DIRECTIONS:
Extract all lines from the data beneath that include the word "Report".

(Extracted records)
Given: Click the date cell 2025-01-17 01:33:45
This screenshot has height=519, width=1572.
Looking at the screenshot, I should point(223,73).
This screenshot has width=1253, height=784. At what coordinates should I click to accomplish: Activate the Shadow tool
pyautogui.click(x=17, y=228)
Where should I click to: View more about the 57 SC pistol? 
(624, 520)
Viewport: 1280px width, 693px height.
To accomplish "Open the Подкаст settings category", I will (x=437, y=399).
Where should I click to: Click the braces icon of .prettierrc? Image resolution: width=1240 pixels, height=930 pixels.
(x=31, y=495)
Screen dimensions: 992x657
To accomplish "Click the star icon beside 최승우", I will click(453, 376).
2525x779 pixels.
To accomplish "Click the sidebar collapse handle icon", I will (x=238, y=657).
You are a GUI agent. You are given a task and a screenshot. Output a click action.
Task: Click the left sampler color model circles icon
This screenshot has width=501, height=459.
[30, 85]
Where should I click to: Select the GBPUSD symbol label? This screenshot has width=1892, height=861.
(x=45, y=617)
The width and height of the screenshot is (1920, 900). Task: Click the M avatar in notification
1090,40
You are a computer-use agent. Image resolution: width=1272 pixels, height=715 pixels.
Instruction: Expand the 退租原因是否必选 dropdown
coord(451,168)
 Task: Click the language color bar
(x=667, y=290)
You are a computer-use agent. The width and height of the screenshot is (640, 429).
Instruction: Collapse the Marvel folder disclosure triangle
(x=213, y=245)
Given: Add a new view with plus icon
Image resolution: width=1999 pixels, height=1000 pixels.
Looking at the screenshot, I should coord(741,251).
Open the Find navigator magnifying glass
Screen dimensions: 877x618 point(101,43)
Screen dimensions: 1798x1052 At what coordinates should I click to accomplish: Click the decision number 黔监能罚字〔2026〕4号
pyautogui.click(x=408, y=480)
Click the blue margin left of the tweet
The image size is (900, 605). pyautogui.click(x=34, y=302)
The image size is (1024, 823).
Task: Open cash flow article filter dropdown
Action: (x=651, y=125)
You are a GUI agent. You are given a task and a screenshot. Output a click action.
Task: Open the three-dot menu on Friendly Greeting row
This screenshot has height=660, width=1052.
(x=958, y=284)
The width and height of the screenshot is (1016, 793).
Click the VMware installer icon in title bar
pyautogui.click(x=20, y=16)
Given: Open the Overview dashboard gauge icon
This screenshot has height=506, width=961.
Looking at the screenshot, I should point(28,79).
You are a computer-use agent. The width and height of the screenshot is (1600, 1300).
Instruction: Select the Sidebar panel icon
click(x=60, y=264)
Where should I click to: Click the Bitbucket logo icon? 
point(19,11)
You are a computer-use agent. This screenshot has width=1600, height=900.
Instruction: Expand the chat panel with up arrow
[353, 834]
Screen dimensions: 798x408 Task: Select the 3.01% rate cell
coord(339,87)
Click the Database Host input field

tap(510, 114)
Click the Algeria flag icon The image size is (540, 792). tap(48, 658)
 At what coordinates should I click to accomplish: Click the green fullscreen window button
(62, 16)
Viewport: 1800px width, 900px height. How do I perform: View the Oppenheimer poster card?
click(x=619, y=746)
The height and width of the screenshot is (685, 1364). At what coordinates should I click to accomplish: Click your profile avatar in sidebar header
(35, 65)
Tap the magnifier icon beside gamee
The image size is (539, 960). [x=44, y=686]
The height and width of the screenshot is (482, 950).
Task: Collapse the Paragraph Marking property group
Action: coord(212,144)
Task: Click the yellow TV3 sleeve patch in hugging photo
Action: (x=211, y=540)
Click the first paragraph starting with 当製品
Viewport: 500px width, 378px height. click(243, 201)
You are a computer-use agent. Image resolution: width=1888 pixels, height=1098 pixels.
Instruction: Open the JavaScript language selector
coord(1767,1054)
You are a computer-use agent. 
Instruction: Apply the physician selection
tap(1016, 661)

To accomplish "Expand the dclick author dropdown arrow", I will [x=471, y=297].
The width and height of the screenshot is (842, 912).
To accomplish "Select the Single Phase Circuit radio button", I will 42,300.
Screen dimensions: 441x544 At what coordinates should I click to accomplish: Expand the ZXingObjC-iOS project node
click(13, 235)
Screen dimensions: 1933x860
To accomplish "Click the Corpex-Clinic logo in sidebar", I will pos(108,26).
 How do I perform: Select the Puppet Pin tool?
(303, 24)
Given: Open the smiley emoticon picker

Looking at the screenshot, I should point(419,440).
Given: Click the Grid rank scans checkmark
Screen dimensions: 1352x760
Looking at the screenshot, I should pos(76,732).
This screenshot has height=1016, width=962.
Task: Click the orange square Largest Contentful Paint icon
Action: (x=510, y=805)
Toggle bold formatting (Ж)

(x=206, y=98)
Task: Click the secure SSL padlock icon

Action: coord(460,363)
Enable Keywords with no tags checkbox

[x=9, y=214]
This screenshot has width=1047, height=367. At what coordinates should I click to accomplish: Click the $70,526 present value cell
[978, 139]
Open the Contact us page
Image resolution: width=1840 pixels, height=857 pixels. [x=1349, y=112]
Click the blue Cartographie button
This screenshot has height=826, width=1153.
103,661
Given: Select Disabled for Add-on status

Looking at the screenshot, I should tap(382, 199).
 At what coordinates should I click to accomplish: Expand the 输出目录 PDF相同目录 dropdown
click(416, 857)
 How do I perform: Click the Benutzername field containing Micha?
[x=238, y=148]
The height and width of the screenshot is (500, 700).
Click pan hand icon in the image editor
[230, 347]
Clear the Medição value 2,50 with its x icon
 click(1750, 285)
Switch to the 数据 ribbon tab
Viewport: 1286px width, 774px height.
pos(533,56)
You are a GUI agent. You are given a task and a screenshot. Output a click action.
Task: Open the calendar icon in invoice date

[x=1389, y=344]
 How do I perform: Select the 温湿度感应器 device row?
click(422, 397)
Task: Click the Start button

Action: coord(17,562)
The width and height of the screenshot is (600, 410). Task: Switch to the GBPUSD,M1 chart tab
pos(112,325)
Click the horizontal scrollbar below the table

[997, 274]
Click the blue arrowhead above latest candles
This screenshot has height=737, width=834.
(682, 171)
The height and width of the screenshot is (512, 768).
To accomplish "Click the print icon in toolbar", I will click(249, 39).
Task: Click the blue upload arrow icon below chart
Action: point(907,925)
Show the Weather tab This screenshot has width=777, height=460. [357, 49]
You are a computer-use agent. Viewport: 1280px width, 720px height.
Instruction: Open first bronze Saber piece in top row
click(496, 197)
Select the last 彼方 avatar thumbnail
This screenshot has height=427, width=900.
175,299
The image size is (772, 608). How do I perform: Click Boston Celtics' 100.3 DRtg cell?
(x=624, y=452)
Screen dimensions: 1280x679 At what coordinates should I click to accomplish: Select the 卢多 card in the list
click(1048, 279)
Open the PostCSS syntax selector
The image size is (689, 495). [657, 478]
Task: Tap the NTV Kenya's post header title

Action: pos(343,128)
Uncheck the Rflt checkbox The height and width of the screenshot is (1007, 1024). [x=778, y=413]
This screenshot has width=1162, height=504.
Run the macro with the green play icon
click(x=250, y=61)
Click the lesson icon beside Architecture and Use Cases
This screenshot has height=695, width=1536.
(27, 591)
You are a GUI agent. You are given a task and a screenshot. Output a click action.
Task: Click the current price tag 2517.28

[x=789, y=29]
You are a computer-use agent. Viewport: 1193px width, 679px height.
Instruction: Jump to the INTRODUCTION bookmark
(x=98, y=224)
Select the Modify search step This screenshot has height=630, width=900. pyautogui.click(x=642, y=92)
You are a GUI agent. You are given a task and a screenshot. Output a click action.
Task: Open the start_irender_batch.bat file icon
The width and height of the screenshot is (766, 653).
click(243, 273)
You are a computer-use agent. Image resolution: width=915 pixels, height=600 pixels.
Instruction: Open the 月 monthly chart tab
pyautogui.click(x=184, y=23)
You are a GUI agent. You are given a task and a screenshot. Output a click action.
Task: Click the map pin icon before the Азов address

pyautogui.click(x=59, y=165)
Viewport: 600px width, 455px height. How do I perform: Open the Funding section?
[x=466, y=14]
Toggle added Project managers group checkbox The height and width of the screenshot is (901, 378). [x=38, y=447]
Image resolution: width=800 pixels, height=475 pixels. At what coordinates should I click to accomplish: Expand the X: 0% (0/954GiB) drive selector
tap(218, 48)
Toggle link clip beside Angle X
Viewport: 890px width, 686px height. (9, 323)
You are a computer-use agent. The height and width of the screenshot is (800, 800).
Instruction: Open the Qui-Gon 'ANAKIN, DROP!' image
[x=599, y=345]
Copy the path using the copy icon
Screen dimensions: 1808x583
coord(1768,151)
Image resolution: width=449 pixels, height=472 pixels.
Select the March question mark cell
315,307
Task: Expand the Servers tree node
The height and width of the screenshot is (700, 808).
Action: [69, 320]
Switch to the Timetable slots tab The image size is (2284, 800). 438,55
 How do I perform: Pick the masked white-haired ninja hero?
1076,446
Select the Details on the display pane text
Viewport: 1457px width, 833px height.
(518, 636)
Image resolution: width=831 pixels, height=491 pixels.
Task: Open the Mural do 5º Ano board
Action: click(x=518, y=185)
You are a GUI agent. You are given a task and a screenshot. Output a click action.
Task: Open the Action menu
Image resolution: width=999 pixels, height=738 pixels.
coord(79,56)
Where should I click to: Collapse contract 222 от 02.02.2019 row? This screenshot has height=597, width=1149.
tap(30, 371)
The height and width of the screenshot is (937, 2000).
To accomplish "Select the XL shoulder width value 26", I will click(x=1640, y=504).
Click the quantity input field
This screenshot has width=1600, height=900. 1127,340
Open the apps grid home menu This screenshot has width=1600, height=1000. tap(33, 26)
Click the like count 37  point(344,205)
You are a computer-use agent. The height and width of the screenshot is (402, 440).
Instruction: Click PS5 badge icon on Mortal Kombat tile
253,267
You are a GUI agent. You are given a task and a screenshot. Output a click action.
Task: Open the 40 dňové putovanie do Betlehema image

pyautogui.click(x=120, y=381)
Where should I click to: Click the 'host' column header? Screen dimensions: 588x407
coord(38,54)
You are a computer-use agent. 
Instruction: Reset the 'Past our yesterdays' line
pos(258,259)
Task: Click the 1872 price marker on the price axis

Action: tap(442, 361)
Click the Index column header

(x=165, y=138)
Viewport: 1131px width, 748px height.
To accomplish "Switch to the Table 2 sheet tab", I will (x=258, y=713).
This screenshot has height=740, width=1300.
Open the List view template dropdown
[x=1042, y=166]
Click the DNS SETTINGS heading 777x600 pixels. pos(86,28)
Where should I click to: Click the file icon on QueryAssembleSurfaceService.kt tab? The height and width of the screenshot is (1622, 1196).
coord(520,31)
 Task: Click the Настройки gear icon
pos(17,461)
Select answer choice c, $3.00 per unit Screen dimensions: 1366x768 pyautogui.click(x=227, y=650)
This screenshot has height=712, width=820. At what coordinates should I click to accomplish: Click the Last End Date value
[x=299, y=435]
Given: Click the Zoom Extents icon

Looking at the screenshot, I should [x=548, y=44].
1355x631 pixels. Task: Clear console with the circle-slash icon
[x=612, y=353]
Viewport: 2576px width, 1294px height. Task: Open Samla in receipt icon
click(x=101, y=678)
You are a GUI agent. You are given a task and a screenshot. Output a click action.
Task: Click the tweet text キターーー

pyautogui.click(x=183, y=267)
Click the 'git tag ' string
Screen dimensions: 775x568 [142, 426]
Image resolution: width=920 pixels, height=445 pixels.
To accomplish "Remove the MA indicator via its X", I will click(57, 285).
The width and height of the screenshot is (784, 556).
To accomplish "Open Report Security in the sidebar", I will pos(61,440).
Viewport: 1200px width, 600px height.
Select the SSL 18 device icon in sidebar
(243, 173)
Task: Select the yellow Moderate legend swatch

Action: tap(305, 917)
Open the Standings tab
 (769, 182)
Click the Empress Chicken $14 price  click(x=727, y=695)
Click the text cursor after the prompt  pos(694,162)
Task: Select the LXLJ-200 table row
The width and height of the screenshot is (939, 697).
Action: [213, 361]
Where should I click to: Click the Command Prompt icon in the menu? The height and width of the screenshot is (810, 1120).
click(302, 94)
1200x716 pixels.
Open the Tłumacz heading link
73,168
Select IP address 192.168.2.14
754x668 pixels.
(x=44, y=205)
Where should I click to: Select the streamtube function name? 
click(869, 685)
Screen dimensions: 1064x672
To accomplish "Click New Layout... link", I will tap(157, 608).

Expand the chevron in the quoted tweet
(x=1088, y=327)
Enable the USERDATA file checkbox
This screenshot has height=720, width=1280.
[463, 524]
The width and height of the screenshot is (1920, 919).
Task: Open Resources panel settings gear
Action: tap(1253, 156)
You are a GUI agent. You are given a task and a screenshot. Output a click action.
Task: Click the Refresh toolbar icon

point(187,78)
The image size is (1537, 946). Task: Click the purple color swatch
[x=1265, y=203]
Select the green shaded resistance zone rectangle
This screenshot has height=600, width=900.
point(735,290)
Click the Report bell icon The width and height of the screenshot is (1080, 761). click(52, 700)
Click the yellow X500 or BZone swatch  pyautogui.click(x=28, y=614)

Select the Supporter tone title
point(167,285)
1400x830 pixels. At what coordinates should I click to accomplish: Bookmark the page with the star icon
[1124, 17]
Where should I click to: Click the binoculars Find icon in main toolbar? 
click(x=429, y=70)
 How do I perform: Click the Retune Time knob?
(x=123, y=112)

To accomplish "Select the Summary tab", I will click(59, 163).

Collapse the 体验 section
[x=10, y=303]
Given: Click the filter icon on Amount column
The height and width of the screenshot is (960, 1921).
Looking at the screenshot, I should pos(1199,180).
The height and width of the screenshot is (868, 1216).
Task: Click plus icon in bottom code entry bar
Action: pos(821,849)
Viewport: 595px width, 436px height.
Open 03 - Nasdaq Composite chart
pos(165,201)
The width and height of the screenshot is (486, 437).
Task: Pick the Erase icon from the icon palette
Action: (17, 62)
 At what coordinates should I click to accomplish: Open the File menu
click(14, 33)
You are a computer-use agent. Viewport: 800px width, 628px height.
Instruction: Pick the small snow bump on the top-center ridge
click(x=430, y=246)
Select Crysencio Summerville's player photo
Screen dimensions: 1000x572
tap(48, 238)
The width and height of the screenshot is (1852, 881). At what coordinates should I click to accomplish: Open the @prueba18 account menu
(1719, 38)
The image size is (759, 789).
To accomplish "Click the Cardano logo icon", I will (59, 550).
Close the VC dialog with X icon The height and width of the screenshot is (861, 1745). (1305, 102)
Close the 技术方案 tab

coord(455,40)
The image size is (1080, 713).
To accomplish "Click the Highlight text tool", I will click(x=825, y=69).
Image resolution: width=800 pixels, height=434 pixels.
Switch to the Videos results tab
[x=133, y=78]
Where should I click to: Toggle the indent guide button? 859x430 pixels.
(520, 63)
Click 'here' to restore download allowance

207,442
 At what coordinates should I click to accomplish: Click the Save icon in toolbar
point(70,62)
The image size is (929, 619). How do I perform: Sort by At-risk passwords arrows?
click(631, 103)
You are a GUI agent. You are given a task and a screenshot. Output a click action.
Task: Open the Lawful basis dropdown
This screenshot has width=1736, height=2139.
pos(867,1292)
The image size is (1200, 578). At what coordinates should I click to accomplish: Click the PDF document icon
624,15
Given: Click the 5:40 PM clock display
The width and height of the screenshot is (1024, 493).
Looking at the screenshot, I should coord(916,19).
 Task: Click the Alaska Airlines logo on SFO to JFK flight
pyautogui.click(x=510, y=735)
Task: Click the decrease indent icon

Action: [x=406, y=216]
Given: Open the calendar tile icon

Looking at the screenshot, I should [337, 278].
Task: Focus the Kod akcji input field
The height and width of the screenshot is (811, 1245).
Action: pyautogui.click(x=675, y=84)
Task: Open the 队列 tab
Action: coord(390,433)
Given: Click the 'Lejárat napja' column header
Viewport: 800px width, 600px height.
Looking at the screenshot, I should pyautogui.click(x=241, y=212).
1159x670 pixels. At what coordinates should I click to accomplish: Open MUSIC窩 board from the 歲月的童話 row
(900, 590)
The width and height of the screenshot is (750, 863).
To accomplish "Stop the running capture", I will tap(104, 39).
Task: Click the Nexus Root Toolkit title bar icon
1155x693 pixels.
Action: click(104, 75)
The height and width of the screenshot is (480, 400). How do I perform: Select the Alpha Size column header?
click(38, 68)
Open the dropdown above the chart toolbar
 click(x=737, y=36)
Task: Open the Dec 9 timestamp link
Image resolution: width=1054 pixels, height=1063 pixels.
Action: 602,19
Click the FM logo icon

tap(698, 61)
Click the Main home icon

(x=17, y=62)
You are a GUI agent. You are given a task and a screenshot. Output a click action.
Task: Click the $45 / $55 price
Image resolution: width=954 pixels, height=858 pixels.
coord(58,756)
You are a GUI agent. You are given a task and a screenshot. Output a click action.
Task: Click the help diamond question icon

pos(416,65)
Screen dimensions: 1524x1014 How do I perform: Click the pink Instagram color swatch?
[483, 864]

YOUR SOLUTION:
To accomplish "Open Report Security in the sidebar", I will pos(61,440).
Click the Report bell icon The width and height of the screenshot is (1080, 761). click(52, 700)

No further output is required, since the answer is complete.